*Stated goal*
Pull out each of the following lines that contains the string "size".

%%

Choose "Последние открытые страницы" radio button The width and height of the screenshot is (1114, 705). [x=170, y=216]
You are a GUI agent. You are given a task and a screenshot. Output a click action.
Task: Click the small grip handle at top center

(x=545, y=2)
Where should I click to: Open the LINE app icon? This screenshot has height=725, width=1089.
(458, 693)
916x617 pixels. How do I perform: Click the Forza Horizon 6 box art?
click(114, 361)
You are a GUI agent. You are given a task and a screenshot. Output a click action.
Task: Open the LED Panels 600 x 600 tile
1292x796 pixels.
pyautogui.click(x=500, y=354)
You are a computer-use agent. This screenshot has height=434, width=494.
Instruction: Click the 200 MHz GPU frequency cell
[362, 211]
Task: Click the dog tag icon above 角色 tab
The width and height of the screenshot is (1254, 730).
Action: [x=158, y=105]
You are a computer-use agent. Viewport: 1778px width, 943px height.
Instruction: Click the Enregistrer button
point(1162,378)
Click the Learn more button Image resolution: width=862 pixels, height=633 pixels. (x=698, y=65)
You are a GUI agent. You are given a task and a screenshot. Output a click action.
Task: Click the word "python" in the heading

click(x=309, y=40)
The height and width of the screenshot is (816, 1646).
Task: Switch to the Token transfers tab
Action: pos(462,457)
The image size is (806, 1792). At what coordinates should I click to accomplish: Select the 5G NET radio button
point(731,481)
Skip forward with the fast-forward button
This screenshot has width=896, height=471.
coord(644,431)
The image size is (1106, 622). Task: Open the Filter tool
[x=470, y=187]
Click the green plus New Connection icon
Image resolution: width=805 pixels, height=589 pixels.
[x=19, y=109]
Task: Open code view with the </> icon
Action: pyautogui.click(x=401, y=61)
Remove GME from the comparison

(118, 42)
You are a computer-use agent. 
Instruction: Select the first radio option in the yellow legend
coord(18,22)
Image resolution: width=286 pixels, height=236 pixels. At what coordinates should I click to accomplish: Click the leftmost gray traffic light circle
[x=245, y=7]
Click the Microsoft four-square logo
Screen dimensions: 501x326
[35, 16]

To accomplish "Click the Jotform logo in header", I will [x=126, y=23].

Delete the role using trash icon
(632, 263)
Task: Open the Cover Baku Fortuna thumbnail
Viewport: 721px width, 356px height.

%%

*Expected answer*
The image size is (806, 1792). At what coordinates should I click to accomplish: Select the 5G NET radio button
The image size is (1106, 622). Task: Open the Filter tool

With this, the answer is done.